-- Texte à lire --
Il est vrai que Lamarck distingue avec force, dans l’ensemble des émotions intérieures, celles qui proviennent de la sensation et celles que provoque la pensée. Dans le premier cas, les actes du sentiment intérieur sont instinctifs ; dans le second cas seulement, ils sont volontaires. Si les causes et les résultats diffèrent, l’opération d’ailleurs est la même. D ans les deux cas, en effet, l’émotion du sentiment intérieur ébranle le fluide nerveux disponible et le dirige dans les parties du corps qui doivent agir. Il n’en est pas moins impossible de confondre l’instinct et la volonté. Tandis que l’instinct suppose seulement l’organe des sensations, la volonté n’appartient qu’aux êtres qui possèdent aussi l’organe de l’intelligence, c’est-à-dire « les deux hémisphères plissés qui couronnent le cerveau » et que Lamarck appelle l’hypocéphale. La volonté est toujours la suite d’un jugement, d’une idée, d’une comparaison, d’un choix intelligent. Vouloir, c’est se déterminer par la pensée. La conséquence, c’est qu’un grand nombre d’animaux n’ont pas de volonté. Lamarck ne l’accorde qu’aux oiseaux et aux mammifères, parce que ces animaux possèdent quelque intelligence. La faculté de vouloir n’exclut pas d’ailleurs la faculté de se déterminer par l’instinct. Chez l’homme même, que d’actions sont uniquement provoquées par la sensation, et aussitôt exécutées par la simple émotion du sentiment intérieur, sans la participation de la volonté !

-- Objectif --
Pour chacun des énoncés suivants, dites s'il concorde avec le texte sur Lamarck ci-dessus. Répondez par oui ou non et citez mot pour mot le passage qui tranche.
1. Selon Lamarck, l'instinct et la volonté mettent en jeu la même opération du sentiment intérieur.
2. Lamarck attribue la volonté à tous les animaux qui possèdent l'organe des sensations.
3. Chez l'homme, certaines actions sont exécutées sans que la volonté y prenne part.

-- Entrées --

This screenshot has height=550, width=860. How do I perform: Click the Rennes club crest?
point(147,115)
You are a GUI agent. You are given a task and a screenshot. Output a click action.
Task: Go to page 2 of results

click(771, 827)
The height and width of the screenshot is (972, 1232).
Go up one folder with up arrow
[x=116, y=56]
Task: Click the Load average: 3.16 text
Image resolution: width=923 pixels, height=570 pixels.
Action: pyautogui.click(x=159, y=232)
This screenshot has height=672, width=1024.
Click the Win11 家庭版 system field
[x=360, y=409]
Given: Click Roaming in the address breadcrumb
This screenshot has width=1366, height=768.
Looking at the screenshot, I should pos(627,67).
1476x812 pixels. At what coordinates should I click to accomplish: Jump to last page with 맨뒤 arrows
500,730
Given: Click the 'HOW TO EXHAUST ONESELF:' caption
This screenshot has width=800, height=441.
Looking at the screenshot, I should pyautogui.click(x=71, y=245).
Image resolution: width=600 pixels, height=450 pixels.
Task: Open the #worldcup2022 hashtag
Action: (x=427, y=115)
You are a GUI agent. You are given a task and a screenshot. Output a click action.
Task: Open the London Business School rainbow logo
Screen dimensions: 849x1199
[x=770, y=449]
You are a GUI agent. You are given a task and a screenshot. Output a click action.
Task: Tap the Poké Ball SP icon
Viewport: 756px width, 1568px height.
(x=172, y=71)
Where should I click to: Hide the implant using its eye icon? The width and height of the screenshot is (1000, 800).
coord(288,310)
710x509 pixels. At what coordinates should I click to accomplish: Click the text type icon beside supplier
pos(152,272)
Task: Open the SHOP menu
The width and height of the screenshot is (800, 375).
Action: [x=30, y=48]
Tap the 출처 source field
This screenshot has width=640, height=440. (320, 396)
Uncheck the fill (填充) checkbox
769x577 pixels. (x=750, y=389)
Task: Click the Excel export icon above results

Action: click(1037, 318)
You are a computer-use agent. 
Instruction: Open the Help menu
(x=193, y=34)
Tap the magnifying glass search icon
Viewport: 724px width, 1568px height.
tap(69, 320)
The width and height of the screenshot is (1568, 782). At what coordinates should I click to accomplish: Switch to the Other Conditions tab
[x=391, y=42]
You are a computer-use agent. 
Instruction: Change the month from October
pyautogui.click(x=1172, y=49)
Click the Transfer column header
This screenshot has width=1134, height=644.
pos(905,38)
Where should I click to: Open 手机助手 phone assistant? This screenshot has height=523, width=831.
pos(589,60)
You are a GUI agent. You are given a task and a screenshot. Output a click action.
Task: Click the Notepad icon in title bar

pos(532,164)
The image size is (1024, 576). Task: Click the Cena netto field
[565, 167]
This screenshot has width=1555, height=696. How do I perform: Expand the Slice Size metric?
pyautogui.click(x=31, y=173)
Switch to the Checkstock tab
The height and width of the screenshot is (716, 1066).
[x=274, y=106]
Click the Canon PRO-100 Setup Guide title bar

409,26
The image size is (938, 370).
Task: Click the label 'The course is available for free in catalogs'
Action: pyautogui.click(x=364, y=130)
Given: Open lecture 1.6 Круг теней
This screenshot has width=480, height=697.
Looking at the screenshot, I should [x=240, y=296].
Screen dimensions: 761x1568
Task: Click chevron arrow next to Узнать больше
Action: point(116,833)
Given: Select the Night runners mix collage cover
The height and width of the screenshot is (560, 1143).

-- Résultat --
1. Oui : « Si les causes et les résultats diffèrent, l’opération d’ailleurs est la même. »
2. Non : « Lamarck ne l’accorde qu’aux oiseaux et aux mammifères, parce que ces animaux possèdent quelque intelligence. »
3. Oui : « Chez l’homme même, que d’actions sont uniquement provoquées par la sensation, et aussitôt exécutées par la simple émotion du sentiment intérieur, sans la participation de la volonté ! »